A agência de Proteção Civil da Palestina em Gaza informou que ataques aéreos e fogo de artilharia israelitas mataram nove palestinianos, incluindo três crianças, no território ocupado por Israel, e feriram pelo menos 31 outras pessoas na quarta-feira.
A agência disse que as vítimas resultaram de uma série de ataques e bombardeamentos em Gaza.
As forças israelitas afirmaram ter realizado «ataques precisos» depois de tiros terem atingido as suas tropas e ferido um oficial, acrescentando que consideram o incidente «uma violação do cessar-fogo» em Gaza.

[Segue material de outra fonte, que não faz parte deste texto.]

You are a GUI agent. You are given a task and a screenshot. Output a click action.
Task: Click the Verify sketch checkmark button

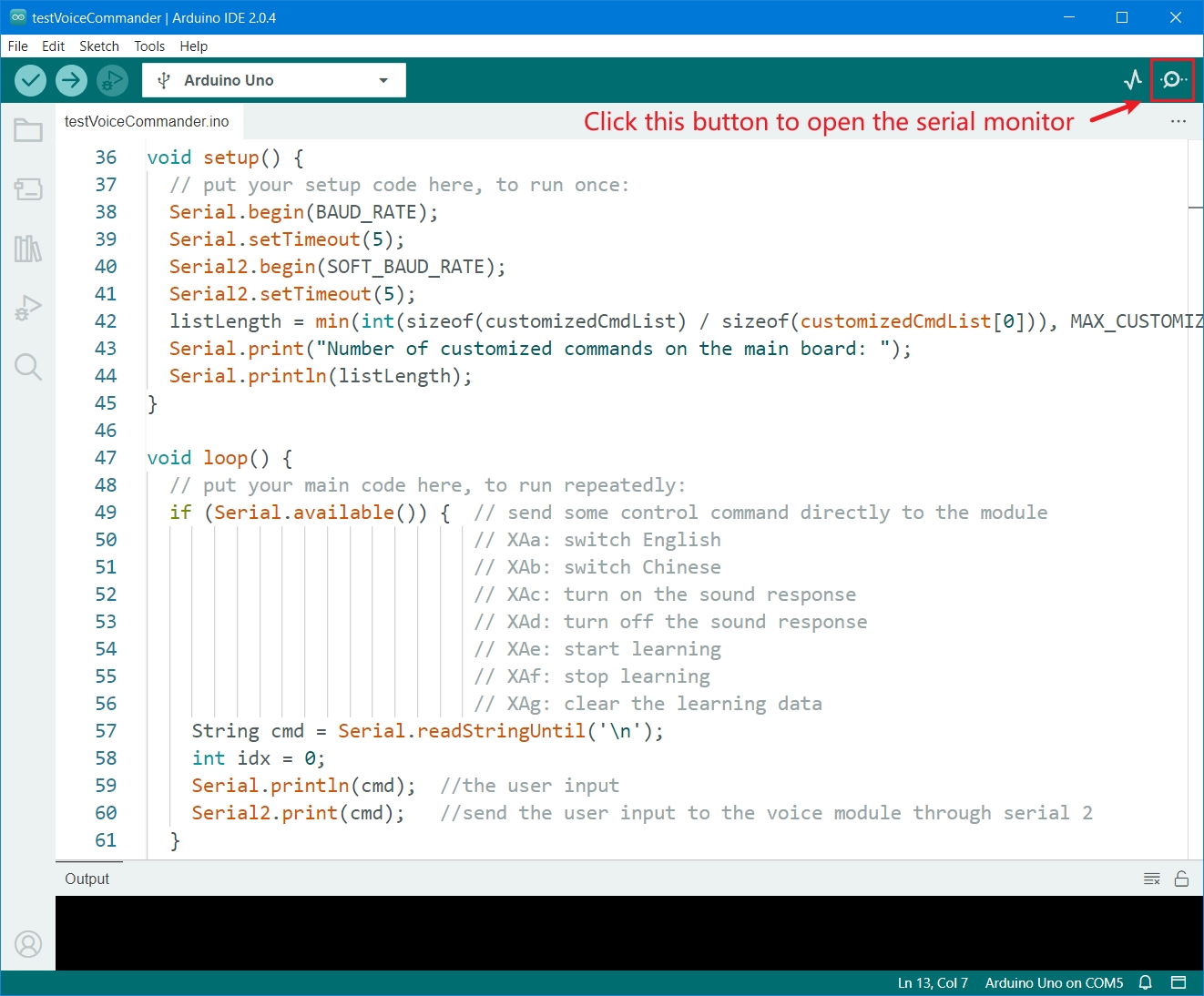pos(31,81)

Afirmaram que as tropas foram atacadas perto da chamada «Linha Amarela», atrás da qual as forças israelitas estão estacionadas em Gaza.
Apesar da trégua mediada pelos EUA ter entrado na sua segunda fase no mês passado, as violações israelitas continuaram em Gaza.
Os ataques israelitas mataram 523 palestinianos desde que o cessar-fogo entrou em vigor a 10 de outubro, enquanto as forças armadas israelitas afirmam que quatro dos seus soldados foram mortos durante o mesmo período.
O sábado foi um dos dias mais mortíferos, com a agência de proteção civil a reportar pelo menos 37 pessoas mortas em ataques israelitas, que as forças armadas afirmaram terem sido uma «resposta» à violação do cessar-fogo por parte do Hamas.
Três corpos foram levados para o Hospital Nasser depois de ataques israelitas terem atingido tendas e casas na zona sul de Khan Younis, informou a agência.
Mais seis corpos foram levados para o Hospital Al Shifa após ataques semelhantes na cidade de Gaza, o maior centro urbano do território, acrescentou.
O enviado dos EUA, Steve Witkoff, manteve conversações com Benjamin Netanyahu em Jerusalém na terça-feira, durante as quais Netanyahu insistiu que o Hamas deve ser desarmado e Gaza totalmente desmilitarizada antes que qualquer reconstrução possa começar.